Até que no meio do trânsito encontramos outra figura curiosa, Ado com sua BMW M3. Num semáforo próximo, combinamos de ir a casa abandonada com ele, onde nos reuníamos para fumar durante a maior parte da Golden Age. Vários baseados depois, fomos nos aventurar em seu novo apartamento, uma cobertura luxuosa com uma das melhores vistas do Ecoville, porém ainda em obras.
Não demorou muito até termos de nos despedir dele, dada a extrema angústia claustrofóbica de ficar entre paredes papelado com aquela sua atitude boçal. Ao abandoná-lo, tomamos outra saudável decisão partir ao Mcdonalds da Batel, apenas para encontrar outro grande personagem, Teta.
Ele acabara de sair de uma festa, estilo rave, cujo pai da anfitriã distribuía MDMA para os convidados sem acanho algum, engraçado, mais cômico ainda era o seu estado de fritura àquelas quatro da manhã. Álvaro pouco depois teve de ir com pressa para casa após uma ligação inesperada vinda de seus pais, deixando o dever de fechar a noite com a chave de ouro para mim e teta. Aparentemente ele teria compromisso no dia seguinte, se não me falha a memória de tanta loucura.

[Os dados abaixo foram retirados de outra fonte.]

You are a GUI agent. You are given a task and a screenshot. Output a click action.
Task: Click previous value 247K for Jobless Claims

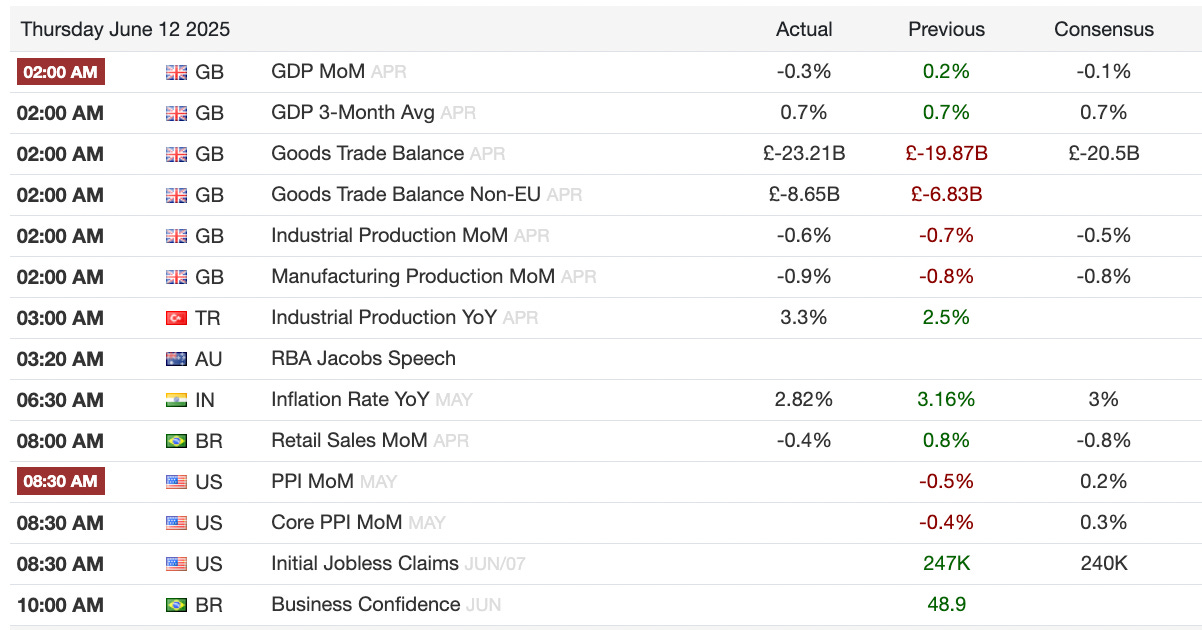point(946,564)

Às singelas cinco horas daquela manhã, nossa nova missão consistia em comprarmos, e fumarmos urgentemente, uma carteira inteira de cigarro e ir para a casa de Volpato. Onde estava mais maconha, tranquilidade e uma ninfeta - cuja identidade deve permanecer anônima, até nesta crônica, sendo mais uma amante do difamado Vorpis - esperando o na cama ainda para mais. Pois esperara, enquanto nós fumávamos assistindo o céu clarear levemente.
Deixando eles em paz logo em seguida, esbarramos com os dois maiores bebuns dos Galudos, Mariani e Artur, carregando corotes eles iam visitar Volpato também, aparentemente, até nós os recrutarmos para ir a minha casa mandar o famoso good-night. OBS: tive de dar carona aos dois de volta, claro, depois de atazanar muito ainda a A45 naquela manhã de domingo vazia e fria, típica de Curitiba, implorando para acabar com meu tanque de gasolina.

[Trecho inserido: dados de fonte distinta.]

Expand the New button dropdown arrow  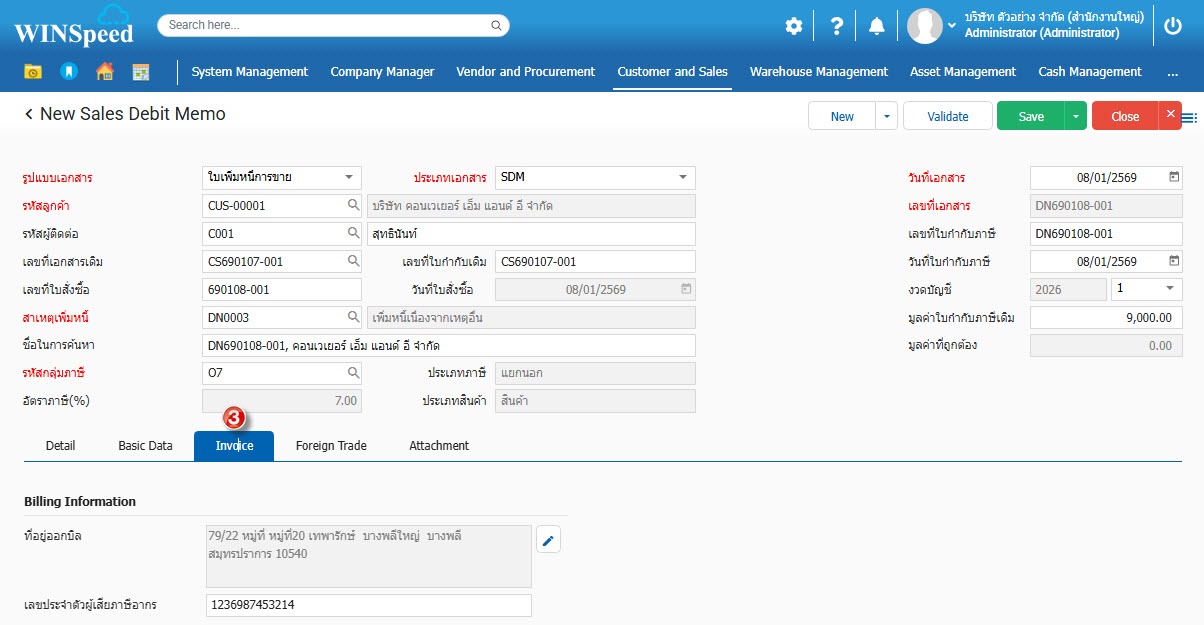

No final desta história, eu e Teta naquele ritmo de final de carreira, procedemos a organizar a casa para finalmente dormirmos. Pelo menos até as nove da manhã, quando subitamente o avisaram para ir a um almoço de família que ocorrera naquele Domingo, me deixando para dormir até as cinco da tarde e acordar imediatamente escrevendo esta merda toda.
Hell of a fucking night.
Está história foi construída com fatos detalhados que realmente aconteceram aquela noite, espero ter lembrado de tudo. Depois de passar horas aprimorando o texto original para uma leitura mais prazerosa, posso finalmente terminar de escrever e ir fumar um com meus amigos para relaxar, depois de jantar, claro.